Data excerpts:

-=-=-=-=-

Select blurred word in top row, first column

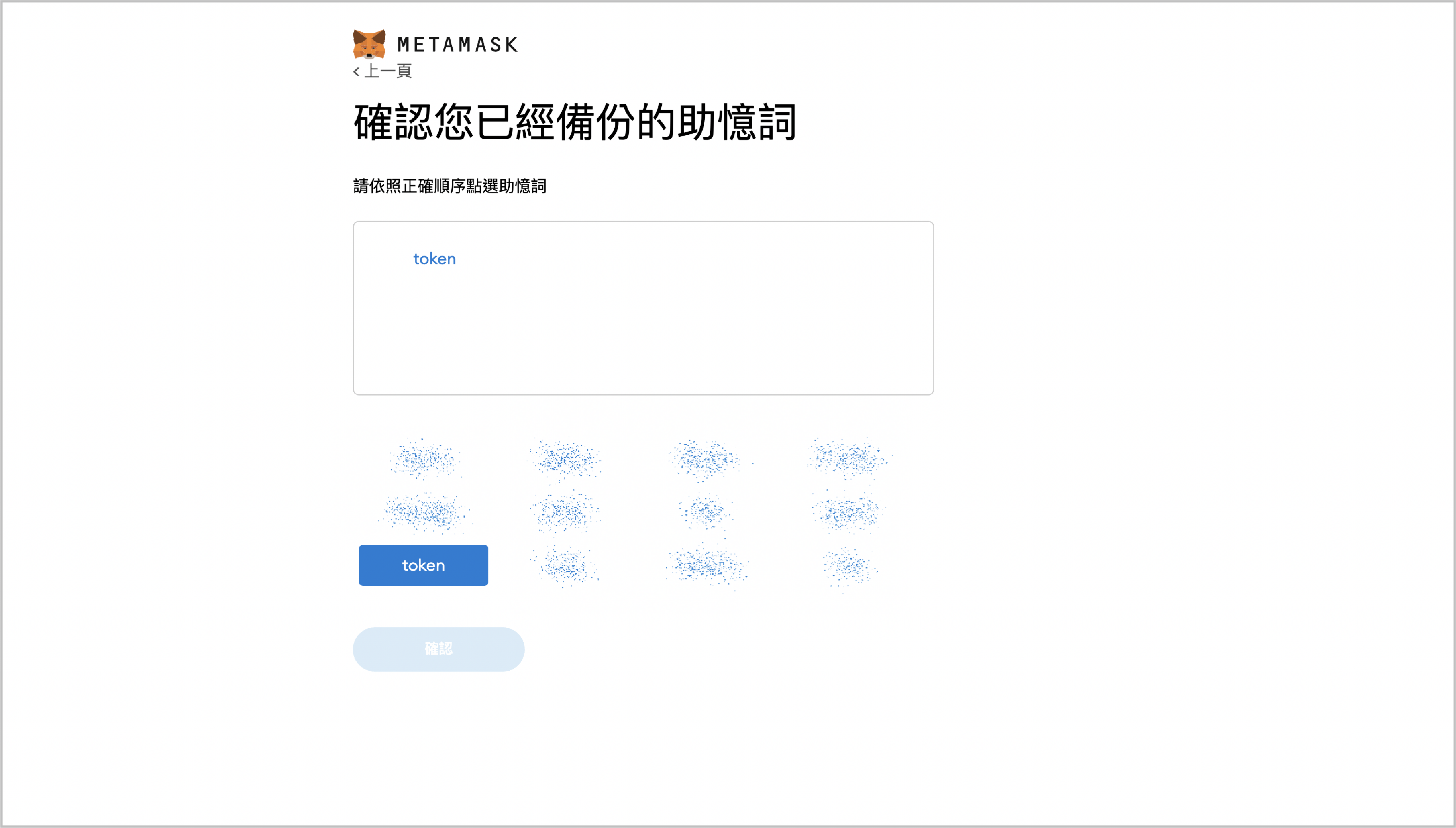(x=424, y=458)
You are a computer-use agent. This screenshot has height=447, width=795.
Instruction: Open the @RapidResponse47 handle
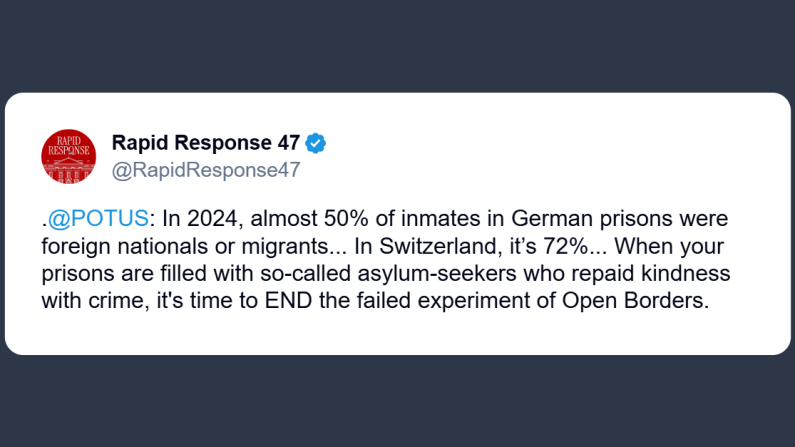[x=206, y=170]
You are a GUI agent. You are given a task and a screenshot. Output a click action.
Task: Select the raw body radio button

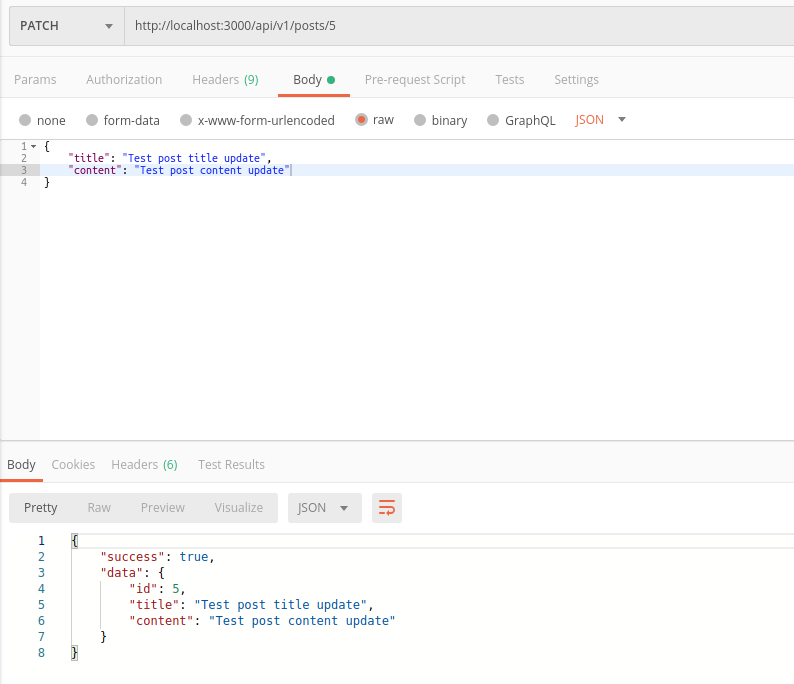coord(361,120)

-=-=-=-=-

* **TASK REQUIREMENTS**:
Excluding the pictures, reproduce every entry exactly as given.

* **SOLUTION**:
Select blurred word in top row, first column

(x=424, y=458)
You are a computer-use agent. This screenshot has height=447, width=795.
Instruction: Open the @RapidResponse47 handle
[x=206, y=170]
You are a GUI agent. You are given a task and a screenshot. Output a click action.
Task: Select the raw body radio button

coord(361,120)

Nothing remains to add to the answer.